每次,陈羽西能做的,就是把韩子钦从窗户那里拉进自己房间,两人从窗户缝里向韩子钦家的院子里偷看,静静等她爸爸发完酒疯。
现在,陈羽西也想进去,把韩子钦抱在怀里,好好保护起来,却发现,无论是上一世还是这一世,她都没有正当的身份站在她身后,没法理直气壮地给她撑起一片天。
两天来的开心一下子消散不见,所有的计划都化为了零。
这样的情况,韩子钦不可能跟自己去Z市了,再糟糕一些,甚至都不能跟自己回东北老家了。

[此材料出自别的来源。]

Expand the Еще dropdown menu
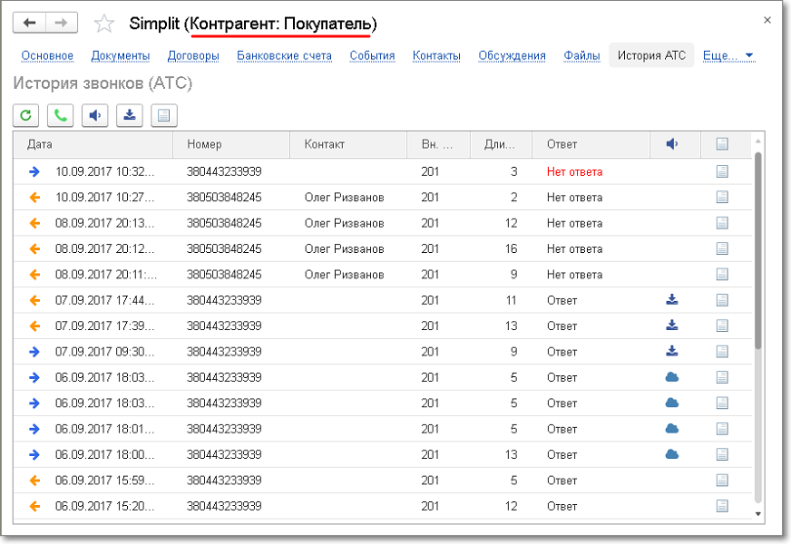The height and width of the screenshot is (544, 791). point(728,56)
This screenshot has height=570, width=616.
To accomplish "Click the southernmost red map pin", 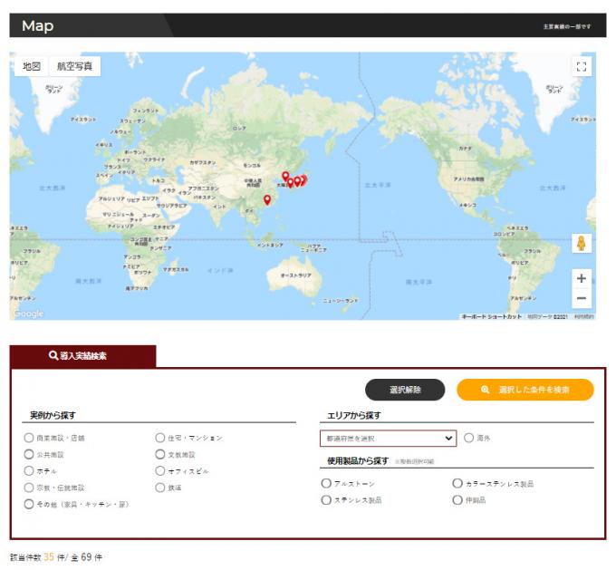I will point(267,199).
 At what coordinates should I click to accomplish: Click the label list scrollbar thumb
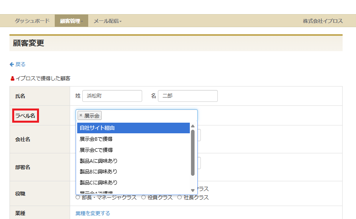coord(193,153)
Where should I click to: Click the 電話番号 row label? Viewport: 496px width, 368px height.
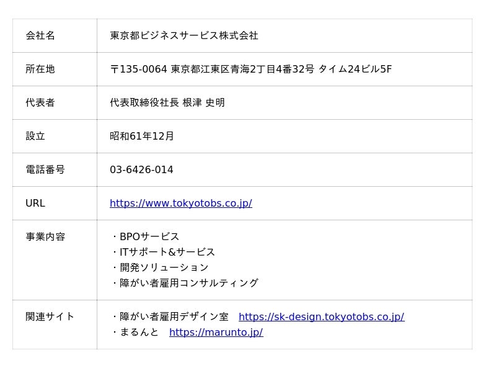tap(45, 170)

“妈,真得没办法了吗?我想帮她,我想帮帮她!我不想她难过!”
陈羽西说完这句话,喉咙有些难受,看着泛着鱼肚白的天,她迈开步子朝太阳的方向奔跑着,如果一定要挥洒的话,她更愿意是汗水,而不是没有用的泪水。
“啊…我好没用!我什么都做不了!”
在太阳升起来的瞬间,陈羽西第一次感到了一种无力感,异常强烈。
她躺在护城河边,衣服早已湿透。
子钦的爸爸还是会死?
那么,柳荷也还会死吗?
我也还会死?子钦呢?
拿出手机,拨打了一个电话,嘟嘟嘟声了许久,第一次,梦瑶的电话,没人接。